I also managed to improve IPI implementation. Processing unicast IPI messages has been made lock-free - that was quite easy since the messages are sent to the target CPU using multiple producer, single consumer queue. Sending broadcast and multicast IPI messages is still blocking but processors don’t need to acquire any lock to check whether there are any messages they need to process. That was achieved by introducing both per processor and global message counter. The global counter keeps track how many messages has already been sent and the per processor counter keeps track how many messages this CPU has already processed. Only if these values differ the processor acquires a lock.

We have had also a bit problematic way of obtaining current thread information in kernel mode on x86. A pointer to the current thread was stored in debug register dr3. Unfortunately, reads from this register are slow. Slower than any read from memory with cache hit. The situation becomes even worse when running Haiku on virtual machine. Depending on the hypervisor configuration access to debug register causes VM exits (i.e. the virtual machine is stopped and the host OS handles that instruction without any hardware support) what makes it much slower then memory reads even with cache miss. That’s why I decided to switch to the more common way of storing current thread data (used e.g. in x86_64 version) and to use segment register gs for that. That involved creating separate GDT for each CPU but nothing difficult in that.

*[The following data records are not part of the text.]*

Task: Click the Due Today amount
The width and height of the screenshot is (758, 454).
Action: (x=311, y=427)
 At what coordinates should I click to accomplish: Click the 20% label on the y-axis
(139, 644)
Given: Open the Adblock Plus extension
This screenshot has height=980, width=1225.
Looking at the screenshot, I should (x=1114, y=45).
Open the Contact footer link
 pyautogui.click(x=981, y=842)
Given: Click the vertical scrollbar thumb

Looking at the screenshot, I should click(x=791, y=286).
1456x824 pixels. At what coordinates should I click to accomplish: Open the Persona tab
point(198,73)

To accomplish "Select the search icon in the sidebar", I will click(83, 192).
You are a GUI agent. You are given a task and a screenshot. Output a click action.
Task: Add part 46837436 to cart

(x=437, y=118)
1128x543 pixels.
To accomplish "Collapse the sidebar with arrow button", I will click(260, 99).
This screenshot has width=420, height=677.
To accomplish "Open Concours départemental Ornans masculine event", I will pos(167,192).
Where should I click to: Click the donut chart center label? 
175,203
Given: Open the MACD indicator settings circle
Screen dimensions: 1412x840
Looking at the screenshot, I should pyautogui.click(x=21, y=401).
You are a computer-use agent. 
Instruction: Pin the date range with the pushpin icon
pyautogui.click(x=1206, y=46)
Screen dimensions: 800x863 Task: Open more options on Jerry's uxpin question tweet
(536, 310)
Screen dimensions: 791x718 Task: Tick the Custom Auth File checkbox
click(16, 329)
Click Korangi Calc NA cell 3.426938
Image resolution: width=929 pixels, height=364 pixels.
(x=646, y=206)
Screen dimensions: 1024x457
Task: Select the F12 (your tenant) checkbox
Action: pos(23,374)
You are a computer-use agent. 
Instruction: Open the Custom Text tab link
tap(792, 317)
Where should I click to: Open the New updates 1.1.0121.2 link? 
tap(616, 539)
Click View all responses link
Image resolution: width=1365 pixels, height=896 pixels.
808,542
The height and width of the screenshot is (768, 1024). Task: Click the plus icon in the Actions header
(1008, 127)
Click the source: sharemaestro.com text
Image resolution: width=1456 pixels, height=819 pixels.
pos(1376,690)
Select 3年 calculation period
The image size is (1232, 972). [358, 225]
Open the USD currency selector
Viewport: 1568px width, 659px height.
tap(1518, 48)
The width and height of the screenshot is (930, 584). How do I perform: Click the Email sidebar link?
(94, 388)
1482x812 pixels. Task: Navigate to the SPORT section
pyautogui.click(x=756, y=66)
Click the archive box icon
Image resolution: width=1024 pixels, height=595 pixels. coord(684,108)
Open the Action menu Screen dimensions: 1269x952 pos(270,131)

Finally, I’ve removed our 8 processor limit. It is currently set to 64 processors, but further increases will be much easier than this one. The most problematic thing was that the structure system_info which is a part of the legacy interface contained an array of 8 structures with per CPU data. Any change to that would break ABI. To solve this problem, a new interface has been introduced which replaces the old get_system_info() function. Though removed from API the old function is still available in the ABI. This means that sources may need to be updated, but the legacy binaries will work without any changes. The new interface enables applications to obtain the whole CPU topology tree. It was designed with heterogeneous architectures (e.g. ARM big.LITTLE) in mind and is ready for systems where not all cores are of the same model or have the same default frequency.

As expected, the old interface wasn’t the only difficulty in enabling Haiku to take advantage of up to 64 logical processors. In several places a 32 bit value was used as CPU mask, that was replaced with a CPUSet class which size depends on a current internal CPU limit. Also, during initialization physical page mapper allocates certain amount of page slots for each CPU. Since at this stage memory allocation is not fully working it used global variables and placement new to create required objects. The memory reserved for that wasn’t declared in relation with the maximum number of supported CPUs and ran out quite early.

That’s more or less what I did since my last report. I’m now doing some minor fixes and improvements as well as testing. Unless I find any serious problems I think my scheduler branch will be ready for a merge quite soon.